Ce verrouillage du marché du travail s'illustre dans une étude* de Review Jobs très parlante qui peut se résumer en une phrase: si les seniors sont reconnus, ils ne sont pas les bienvenus dans mon entreprise.
Les seniors sont "démunis"
Ainsi, 69% des répondants salariés les estiment soigneux dans leur travail, et 76% compétents. Et quand on interroge les salariés de moins de 25 ans, ils se montrent, encore plus d’accord avec ces affirmations (respectivement 71% et 78%).
Oui mais… 30% des jeunes, et 38% des cadres, estiment que, même si avoir plus de seniors en entreprise est une bonne idée, elle ne peut pas s’appliquer à leur métier ou à leur entreprise.
En cause, toujours les prétendues mêmes raisons qui feraient que les seniors ne parviendraient pas à y trouver leur place. 40% des salariés et 48% des cadres dirigeants estiment que les salariés seniors sont démunis face aux nouvelles technologies.
31% des jeunes salariés jugent les seniors incapables de s’adapter aux nouvelles façons de travailler (télétravail, projets collaboratifs, assouplissement des rôles hiérarchiques…).
Distorsion de la perception des seniors par la hiérarchie
Le plus étrange dans cette étude est que 51% des managers jugent les salariés seniors plus souvent fatigués ou malades, contre 24% pour la moyenne des répondants. Et 39% de ces cadres dirigeants jugent les seniors incapables de comprendre les attentes de salariés plus jeunes. Une opinion partagée par seulement 13% des moins de 25 ans.
Or qui sont les cadres dirigeants? Des seniors a priori. "Cette différence de perception, liée autant la hiérarchie qu’à l’âge, nous semble un élément marquant de cette enquête", souligne Nicolas Marette, fondateur de Review Jobs.
"D’autant que les cadres dirigeants, âgés de 50 ans en moyenne, se classent le plus souvent eux-mêmes dans la catégorie des seniors… et se montrent donc paradoxalement plus sévères avec leurs collègues du même âge."

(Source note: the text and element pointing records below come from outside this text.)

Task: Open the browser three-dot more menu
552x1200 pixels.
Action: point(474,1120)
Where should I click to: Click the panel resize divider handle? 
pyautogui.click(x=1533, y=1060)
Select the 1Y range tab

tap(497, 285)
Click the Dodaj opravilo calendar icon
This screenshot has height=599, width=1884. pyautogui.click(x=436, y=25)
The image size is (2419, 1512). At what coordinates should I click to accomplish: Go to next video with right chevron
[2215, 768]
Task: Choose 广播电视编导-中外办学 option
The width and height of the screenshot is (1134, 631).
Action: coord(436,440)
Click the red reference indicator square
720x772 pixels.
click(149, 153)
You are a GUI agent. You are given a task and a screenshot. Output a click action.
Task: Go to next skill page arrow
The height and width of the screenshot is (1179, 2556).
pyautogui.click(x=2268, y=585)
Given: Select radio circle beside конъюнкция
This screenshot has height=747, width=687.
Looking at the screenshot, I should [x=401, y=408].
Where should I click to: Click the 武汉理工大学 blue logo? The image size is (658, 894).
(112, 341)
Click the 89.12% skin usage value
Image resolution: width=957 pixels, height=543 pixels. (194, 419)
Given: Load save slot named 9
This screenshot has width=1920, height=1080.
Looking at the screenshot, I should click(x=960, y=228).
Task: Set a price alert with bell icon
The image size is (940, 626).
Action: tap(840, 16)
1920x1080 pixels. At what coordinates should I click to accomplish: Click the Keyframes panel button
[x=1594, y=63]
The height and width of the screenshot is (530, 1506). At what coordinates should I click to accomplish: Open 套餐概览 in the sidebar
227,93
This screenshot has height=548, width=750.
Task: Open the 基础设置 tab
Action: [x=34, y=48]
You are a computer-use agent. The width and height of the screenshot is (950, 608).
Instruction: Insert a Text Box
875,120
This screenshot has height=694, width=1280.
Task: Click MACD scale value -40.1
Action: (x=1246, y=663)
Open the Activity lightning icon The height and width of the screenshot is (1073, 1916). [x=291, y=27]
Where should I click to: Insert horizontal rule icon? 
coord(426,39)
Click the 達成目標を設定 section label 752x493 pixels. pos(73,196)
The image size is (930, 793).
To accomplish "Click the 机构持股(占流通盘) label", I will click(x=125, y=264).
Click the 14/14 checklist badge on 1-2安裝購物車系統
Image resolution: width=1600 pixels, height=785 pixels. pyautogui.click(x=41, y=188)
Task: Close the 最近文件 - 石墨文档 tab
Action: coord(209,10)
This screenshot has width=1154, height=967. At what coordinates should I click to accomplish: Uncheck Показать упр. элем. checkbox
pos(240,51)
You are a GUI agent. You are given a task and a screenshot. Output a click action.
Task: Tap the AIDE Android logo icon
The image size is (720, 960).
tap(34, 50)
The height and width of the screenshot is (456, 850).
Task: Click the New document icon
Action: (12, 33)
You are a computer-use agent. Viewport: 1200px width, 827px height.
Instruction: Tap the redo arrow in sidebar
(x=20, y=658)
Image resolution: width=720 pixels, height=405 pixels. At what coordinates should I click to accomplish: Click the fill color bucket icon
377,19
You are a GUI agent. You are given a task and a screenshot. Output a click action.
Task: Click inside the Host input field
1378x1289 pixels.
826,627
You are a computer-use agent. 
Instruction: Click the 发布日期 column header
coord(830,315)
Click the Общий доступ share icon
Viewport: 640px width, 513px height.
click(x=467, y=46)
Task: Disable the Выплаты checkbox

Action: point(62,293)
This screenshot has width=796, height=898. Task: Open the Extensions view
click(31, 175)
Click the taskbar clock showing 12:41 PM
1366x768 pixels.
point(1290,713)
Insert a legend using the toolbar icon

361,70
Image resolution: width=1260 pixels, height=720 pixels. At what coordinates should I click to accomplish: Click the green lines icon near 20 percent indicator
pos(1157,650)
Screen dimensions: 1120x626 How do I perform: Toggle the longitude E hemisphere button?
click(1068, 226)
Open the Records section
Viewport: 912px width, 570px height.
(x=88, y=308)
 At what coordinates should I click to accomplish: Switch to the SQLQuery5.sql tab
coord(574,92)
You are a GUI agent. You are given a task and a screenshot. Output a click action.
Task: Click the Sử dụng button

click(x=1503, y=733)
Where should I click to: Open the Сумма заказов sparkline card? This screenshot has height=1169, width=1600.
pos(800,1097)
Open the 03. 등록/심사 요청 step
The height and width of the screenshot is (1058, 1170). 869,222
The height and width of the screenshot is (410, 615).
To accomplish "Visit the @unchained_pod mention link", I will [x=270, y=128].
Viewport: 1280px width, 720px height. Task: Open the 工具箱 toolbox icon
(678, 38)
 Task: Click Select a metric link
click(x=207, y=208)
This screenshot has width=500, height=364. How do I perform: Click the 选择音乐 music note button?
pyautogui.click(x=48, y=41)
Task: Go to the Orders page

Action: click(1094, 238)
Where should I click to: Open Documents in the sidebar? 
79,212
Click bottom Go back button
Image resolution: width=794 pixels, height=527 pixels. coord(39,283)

"Pour nous, cela tient surtout au fait que ces dirigeants doivent faire travailler ensemble différentes générations, et ne semblent pas persuadés que la collaboration entre générations puisse se passer sereinement. C’est également à ces cadres dirigeants qu’incombe de financer, sur leur budget, le salaire de ces seniors, souvent plus élevé que celui des jeunes salariés", explique Nicolas Marette.
"Changer d'état d'esprit"
Une autre étude Opinionway, pour le cabinet de conseil spécialisé dans les ressources humaines Grant Alexander, confirme ce blocage, cette fois de la part des directions et des DRH.
"Un tiers des recruteurs (32%) a ainsi déjà écarté d’emblée les candidatures de profils seniors, répondant à une demande de la direction. Et près d’un recruteur sur deux (45%) reconnait en effet que la direction lui a déjà donné comme consigne de privilégier des profils plutôt jeunes", souligne l'étude.
Les chiffres sont encore plus élevés si on considère les directions des ressources humaines (DRH). "74% ont déjà eu comme consigne de la part de leur direction de privilégier des profils plutôt jeunes, et 68% ont déjà écarté d’emblée des candidatures de profils seniors", peut-on lire.
"Il nous incombe collectivement de changer d’état d’esprit et de trouver des réponses. Il faut tout d’abord travailler sur les biais et accompagner les dirigeants et les collaborateurs, via notamment du coaching, de la formation, pour faire évoluer les mentalités, les comportements, et inclure vraiment!", commente Henri Vidalinc, président de Grant Alexander.
En France, le taux d'emploi des seniors (55/64 ans) atteignait 56,9% en 2022 (+0,9 point en un an), selon la Dares. C'est très loin de la moyenne européenne: 62,4%, l’Hexagone se classe ainsi 17e sur 27.
*: Review Jobs, spécialiste du recueil et de l’analyse d’avis de salariés, a interrogé 1.058 personnes, du 9 au 12 mars 2024.